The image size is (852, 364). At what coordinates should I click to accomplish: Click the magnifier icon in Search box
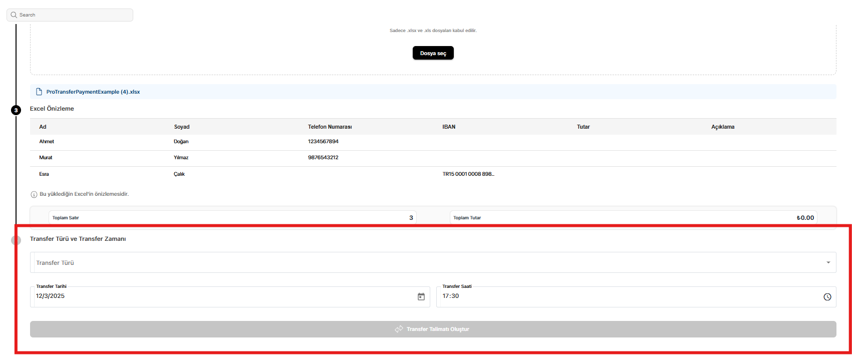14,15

==

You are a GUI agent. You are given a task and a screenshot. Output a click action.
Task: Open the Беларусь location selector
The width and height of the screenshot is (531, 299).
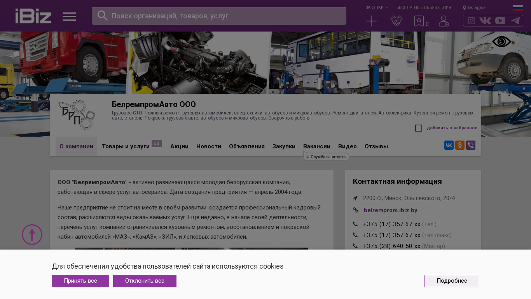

> What the task asks: All lines in the listing above between the line with "Task: Open the Беларусь location selector" and the line with "The width and", inclusive, should be set down exactly, and no line outside that range.

> Answer to this exercise:
Task: Open the Беларусь location selector
The width and height of the screenshot is (531, 299).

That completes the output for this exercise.